For the latest adjustment of status application and biometrics fees, go to the USCIS Web page about Form I-485. You’ll see a chart explaining what fees to pay, depending on your age and reason for applying. The total is usually over $1,000.
Although some types of applicants for immigration benefits can apply for a fee waiver if they can’t afford to pay, this is unlikely to apply to you in an adjustment of status case, because it would make you potentially inadmissible as a public charge.
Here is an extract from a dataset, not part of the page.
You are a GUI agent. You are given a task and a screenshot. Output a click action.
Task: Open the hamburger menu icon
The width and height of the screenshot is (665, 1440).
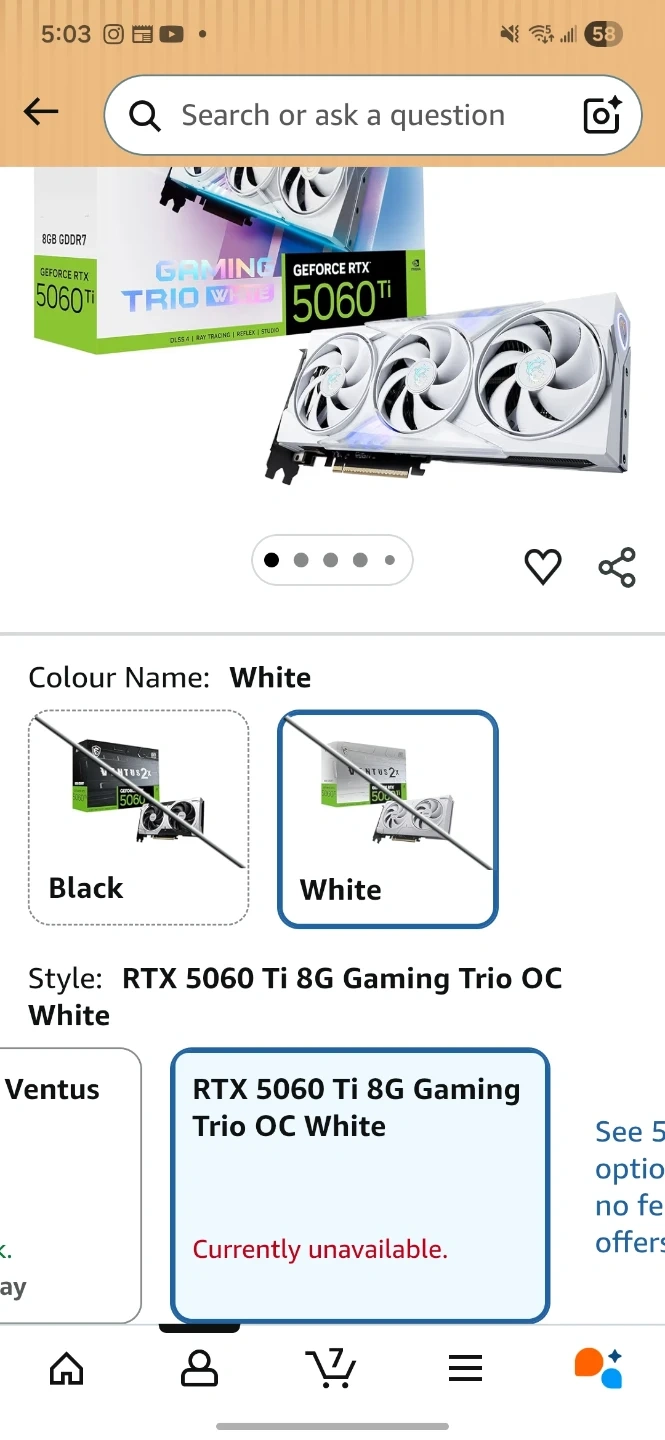click(x=465, y=1368)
Fortunately, you don’t need to tack on separate fees for several important applications that you probably want to file along with your adjustment of status application. The USCIS fee for Form I-485 covers your application for a work permit (employment authorization document, or “EAD”) on Form I-765 and advance parole (the right to leave the U.S. while your application is in processing without it being canceled because you “abandoned” it) on Form I-131. It’s best to file all three of these together. Even if you don’t, however, you don’t have to pay these two fees so long as your I-485 application is still pending (awaiting a USCIS decision).
It’s a good idea to hire an attorney to help with the analysis of your green card eligibility as well as the paperwork. If your case presents any complications at all, you would also be wise to hire the attorney to accompany you to the interview at USCIS, too. (Many, but not all cases require an interview; and it’s pretty much guaranteed in marriage-based applications.)
Expect to pay the attorney somewhere between $2,000 and $5,000 in total—in addition to the application fees described above. Most attorneys will quote you a flat fee in advance, and ask you to pay part of it at the beginning and the rest at the end. Exactly where it falls on this range depends on factors like:
Realize, however, that if anything unexpected comes up—for instance, an applicant is arrested before the case is done, or a spouse in a marriage-based case reveals a pending divorce proceeding that the attorney hadn’t factored into the case before—the costs will go up, in order to deal with this change.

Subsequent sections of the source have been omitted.